_What to produce_
Set down exactly the lines below, starting at the one that contains "Viewport: 811px width, 456px height." and ending at the one that contains "Click the underlined", with both of those lines included and nothing else.

═════ Task material ═════

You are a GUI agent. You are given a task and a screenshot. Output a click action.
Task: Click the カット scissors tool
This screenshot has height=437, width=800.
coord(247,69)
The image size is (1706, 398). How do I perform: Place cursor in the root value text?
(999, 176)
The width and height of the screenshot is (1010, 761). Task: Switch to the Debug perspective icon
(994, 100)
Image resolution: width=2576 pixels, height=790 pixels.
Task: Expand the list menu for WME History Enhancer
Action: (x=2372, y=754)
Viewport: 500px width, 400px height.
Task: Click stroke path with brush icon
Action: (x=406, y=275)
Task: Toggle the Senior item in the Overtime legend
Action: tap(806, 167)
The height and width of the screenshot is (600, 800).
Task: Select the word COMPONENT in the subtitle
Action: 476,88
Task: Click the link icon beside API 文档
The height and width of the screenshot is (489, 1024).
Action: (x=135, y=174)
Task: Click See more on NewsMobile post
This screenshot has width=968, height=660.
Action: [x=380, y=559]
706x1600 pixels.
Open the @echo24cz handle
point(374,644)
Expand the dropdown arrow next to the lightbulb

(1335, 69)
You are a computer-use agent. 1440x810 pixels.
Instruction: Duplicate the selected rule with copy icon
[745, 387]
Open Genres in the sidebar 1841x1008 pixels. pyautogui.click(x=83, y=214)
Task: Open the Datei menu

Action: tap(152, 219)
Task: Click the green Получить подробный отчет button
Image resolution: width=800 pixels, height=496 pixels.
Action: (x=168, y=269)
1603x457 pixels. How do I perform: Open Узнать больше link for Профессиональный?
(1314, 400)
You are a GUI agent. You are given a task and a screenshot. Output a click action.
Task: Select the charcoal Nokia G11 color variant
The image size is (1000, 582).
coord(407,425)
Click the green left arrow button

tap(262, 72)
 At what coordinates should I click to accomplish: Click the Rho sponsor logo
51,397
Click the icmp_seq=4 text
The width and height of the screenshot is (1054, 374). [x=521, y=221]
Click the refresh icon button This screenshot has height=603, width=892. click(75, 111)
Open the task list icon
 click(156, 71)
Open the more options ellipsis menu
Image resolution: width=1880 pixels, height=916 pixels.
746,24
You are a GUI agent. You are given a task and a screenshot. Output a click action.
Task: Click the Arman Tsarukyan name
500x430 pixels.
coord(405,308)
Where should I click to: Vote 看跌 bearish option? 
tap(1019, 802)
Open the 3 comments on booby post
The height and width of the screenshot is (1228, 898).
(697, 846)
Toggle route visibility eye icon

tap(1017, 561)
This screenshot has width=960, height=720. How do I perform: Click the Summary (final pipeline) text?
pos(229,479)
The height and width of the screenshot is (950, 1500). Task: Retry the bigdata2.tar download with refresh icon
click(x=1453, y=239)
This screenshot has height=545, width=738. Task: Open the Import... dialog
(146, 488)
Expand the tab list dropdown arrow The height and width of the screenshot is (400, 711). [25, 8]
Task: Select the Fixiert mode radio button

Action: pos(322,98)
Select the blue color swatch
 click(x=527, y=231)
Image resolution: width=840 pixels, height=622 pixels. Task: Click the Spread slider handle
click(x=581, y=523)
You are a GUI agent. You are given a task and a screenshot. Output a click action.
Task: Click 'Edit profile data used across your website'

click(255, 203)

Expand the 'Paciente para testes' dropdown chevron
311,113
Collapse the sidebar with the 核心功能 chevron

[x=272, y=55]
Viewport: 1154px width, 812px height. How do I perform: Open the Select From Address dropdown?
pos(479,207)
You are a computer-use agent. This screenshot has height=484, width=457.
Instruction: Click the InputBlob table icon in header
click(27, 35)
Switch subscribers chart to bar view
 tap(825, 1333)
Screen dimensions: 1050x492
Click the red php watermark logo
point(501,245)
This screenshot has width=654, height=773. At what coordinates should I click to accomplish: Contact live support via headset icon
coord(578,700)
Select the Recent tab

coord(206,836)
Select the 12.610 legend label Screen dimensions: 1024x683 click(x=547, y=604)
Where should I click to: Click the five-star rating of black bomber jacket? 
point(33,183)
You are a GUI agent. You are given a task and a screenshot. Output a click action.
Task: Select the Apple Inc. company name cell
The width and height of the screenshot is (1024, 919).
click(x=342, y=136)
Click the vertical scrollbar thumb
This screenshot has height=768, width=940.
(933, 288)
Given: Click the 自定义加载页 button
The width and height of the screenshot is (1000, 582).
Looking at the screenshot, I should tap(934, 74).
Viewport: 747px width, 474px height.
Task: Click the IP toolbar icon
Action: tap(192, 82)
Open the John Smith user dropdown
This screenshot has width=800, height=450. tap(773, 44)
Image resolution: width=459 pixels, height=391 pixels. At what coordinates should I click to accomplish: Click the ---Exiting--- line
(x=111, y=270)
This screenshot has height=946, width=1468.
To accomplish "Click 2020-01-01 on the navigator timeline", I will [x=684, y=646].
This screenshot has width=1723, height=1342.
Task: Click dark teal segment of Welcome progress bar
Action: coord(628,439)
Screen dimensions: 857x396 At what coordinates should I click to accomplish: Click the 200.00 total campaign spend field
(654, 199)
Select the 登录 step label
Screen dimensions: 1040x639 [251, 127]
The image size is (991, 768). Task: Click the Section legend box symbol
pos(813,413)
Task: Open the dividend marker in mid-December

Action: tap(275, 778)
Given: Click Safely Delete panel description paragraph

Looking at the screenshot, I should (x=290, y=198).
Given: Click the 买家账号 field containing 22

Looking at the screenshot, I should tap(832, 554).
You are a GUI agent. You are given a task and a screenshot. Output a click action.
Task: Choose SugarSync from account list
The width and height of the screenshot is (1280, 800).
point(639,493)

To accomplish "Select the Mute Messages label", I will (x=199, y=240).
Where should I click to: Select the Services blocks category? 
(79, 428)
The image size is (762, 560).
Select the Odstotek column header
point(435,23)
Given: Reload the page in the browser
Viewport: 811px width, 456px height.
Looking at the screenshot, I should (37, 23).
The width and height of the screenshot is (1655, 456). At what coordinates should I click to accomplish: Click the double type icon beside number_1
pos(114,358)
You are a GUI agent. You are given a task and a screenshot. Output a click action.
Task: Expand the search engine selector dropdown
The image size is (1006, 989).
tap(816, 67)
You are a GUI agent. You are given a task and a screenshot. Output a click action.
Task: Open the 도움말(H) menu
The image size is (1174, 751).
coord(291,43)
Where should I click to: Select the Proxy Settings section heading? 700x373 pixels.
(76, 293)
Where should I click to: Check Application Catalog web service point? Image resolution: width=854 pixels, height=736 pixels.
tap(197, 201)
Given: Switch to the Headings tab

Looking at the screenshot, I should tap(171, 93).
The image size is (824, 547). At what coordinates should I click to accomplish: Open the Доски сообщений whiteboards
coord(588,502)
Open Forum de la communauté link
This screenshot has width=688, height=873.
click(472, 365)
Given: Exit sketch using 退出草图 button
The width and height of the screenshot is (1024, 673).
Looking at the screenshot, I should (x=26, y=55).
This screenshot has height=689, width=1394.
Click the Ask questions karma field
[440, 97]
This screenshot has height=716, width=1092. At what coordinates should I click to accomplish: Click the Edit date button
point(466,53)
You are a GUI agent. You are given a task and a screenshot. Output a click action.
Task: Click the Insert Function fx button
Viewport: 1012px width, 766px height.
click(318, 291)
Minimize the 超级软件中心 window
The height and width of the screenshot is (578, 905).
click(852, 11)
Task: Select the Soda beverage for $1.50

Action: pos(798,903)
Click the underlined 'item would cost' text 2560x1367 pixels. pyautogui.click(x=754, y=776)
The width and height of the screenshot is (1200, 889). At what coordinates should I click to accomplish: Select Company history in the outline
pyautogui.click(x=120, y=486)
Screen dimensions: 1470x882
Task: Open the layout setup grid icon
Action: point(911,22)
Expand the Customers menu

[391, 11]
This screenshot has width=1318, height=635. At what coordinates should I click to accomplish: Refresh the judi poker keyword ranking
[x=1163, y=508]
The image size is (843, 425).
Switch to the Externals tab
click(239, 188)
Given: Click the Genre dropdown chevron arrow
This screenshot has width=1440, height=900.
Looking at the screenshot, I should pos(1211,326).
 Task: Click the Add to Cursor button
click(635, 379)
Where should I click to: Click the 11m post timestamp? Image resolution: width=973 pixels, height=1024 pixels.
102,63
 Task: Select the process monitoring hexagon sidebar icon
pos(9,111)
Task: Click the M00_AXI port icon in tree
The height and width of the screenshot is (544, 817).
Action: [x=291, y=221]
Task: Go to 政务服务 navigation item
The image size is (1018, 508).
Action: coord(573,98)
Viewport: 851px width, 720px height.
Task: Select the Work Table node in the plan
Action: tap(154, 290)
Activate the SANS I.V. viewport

═════

_Output for this exercise_
Viewport: 811px width, 456px height.
Looking at the screenshot, I should (37, 23).
The width and height of the screenshot is (1655, 456). At what coordinates should I click to accomplish: Click the double type icon beside number_1
pos(114,358)
You are a GUI agent. You are given a task and a screenshot. Output a click action.
Task: Expand the search engine selector dropdown
The image size is (1006, 989).
tap(816, 67)
You are a GUI agent. You are given a task and a screenshot. Output a click action.
Task: Open the 도움말(H) menu
The image size is (1174, 751).
coord(291,43)
Where should I click to: Select the Proxy Settings section heading? 700x373 pixels.
(76, 293)
Where should I click to: Check Application Catalog web service point? Image resolution: width=854 pixels, height=736 pixels.
tap(197, 201)
Given: Switch to the Headings tab

Looking at the screenshot, I should tap(171, 93).
The image size is (824, 547). At what coordinates should I click to accomplish: Open the Доски сообщений whiteboards
coord(588,502)
Open Forum de la communauté link
This screenshot has width=688, height=873.
click(472, 365)
Given: Exit sketch using 退出草图 button
The width and height of the screenshot is (1024, 673).
Looking at the screenshot, I should (x=26, y=55).
This screenshot has height=689, width=1394.
Click the Ask questions karma field
[440, 97]
This screenshot has height=716, width=1092. At what coordinates should I click to accomplish: Click the Edit date button
point(466,53)
You are a GUI agent. You are given a task and a screenshot. Output a click action.
Task: Click the Insert Function fx button
Viewport: 1012px width, 766px height.
click(318, 291)
Minimize the 超级软件中心 window
The height and width of the screenshot is (578, 905).
click(852, 11)
Task: Select the Soda beverage for $1.50

Action: pos(798,903)
Click the underlined 'item would cost' text 2560x1367 pixels. pyautogui.click(x=754, y=776)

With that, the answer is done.